### [ABOUT THIS EXERCISE]
Exactly reproduce each of the entries shown below.

### [Stored data entries]
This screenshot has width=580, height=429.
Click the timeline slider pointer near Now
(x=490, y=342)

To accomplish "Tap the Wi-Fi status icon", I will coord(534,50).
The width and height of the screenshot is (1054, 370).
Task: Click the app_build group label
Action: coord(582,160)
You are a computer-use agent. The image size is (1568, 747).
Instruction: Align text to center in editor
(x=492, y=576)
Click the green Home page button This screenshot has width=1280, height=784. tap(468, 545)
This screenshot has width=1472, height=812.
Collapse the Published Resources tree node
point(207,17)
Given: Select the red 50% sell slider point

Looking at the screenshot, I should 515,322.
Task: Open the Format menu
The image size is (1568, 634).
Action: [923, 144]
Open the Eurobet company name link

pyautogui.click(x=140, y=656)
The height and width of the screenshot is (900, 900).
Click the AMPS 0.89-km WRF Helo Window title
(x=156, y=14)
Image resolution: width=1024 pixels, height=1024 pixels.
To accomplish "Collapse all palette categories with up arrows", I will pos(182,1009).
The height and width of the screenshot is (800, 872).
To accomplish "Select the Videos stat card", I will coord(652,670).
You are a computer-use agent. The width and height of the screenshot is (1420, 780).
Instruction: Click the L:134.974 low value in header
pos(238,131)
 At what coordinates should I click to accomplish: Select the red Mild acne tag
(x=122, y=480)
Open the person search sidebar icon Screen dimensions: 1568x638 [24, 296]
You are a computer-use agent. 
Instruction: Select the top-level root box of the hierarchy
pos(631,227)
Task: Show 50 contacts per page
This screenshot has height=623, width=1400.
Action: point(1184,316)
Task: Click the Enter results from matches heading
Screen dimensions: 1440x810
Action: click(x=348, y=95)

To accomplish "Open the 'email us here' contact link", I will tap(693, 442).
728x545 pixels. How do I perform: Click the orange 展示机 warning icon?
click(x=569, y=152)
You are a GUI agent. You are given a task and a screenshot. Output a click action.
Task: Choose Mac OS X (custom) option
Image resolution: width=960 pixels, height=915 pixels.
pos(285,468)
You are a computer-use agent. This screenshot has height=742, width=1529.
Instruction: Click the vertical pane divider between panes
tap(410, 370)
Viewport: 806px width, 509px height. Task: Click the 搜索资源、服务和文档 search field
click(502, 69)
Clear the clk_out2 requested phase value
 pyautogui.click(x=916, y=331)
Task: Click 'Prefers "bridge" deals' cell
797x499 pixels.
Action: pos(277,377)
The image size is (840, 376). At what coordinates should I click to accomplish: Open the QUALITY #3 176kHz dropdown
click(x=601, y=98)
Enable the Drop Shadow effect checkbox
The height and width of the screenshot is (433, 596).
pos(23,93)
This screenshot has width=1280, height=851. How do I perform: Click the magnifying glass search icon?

### [EXERCISE SOLUTION]
This screenshot has width=580, height=429.
Click the timeline slider pointer near Now
(x=490, y=342)

To accomplish "Tap the Wi-Fi status icon", I will coord(534,50).
The width and height of the screenshot is (1054, 370).
Task: Click the app_build group label
Action: coord(582,160)
You are a computer-use agent. The image size is (1568, 747).
Instruction: Align text to center in editor
(x=492, y=576)
Click the green Home page button This screenshot has width=1280, height=784. tap(468, 545)
This screenshot has width=1472, height=812.
Collapse the Published Resources tree node
point(207,17)
Given: Select the red 50% sell slider point

Looking at the screenshot, I should 515,322.
Task: Open the Format menu
The image size is (1568, 634).
Action: [923, 144]
Open the Eurobet company name link

pyautogui.click(x=140, y=656)
The height and width of the screenshot is (900, 900).
Click the AMPS 0.89-km WRF Helo Window title
(x=156, y=14)
Image resolution: width=1024 pixels, height=1024 pixels.
To accomplish "Collapse all palette categories with up arrows", I will pos(182,1009).
The height and width of the screenshot is (800, 872).
To accomplish "Select the Videos stat card", I will coord(652,670).
You are a computer-use agent. The width and height of the screenshot is (1420, 780).
Instruction: Click the L:134.974 low value in header
pos(238,131)
 At what coordinates should I click to accomplish: Select the red Mild acne tag
(x=122, y=480)
Open the person search sidebar icon Screen dimensions: 1568x638 [24, 296]
You are a computer-use agent. 
Instruction: Select the top-level root box of the hierarchy
pos(631,227)
Task: Show 50 contacts per page
This screenshot has height=623, width=1400.
Action: point(1184,316)
Task: Click the Enter results from matches heading
Screen dimensions: 1440x810
Action: click(x=348, y=95)

To accomplish "Open the 'email us here' contact link", I will tap(693, 442).
728x545 pixels. How do I perform: Click the orange 展示机 warning icon?
click(x=569, y=152)
You are a GUI agent. You are given a task and a screenshot. Output a click action.
Task: Choose Mac OS X (custom) option
Image resolution: width=960 pixels, height=915 pixels.
pos(285,468)
You are a computer-use agent. This screenshot has height=742, width=1529.
Instruction: Click the vertical pane divider between panes
tap(410, 370)
Viewport: 806px width, 509px height. Task: Click the 搜索资源、服务和文档 search field
click(502, 69)
Clear the clk_out2 requested phase value
 pyautogui.click(x=916, y=331)
Task: Click 'Prefers "bridge" deals' cell
797x499 pixels.
Action: pos(277,377)
The image size is (840, 376). At what coordinates should I click to accomplish: Open the QUALITY #3 176kHz dropdown
click(x=601, y=98)
Enable the Drop Shadow effect checkbox
The height and width of the screenshot is (433, 596).
pos(23,93)
This screenshot has width=1280, height=851. How do I perform: Click the magnifying glass search icon?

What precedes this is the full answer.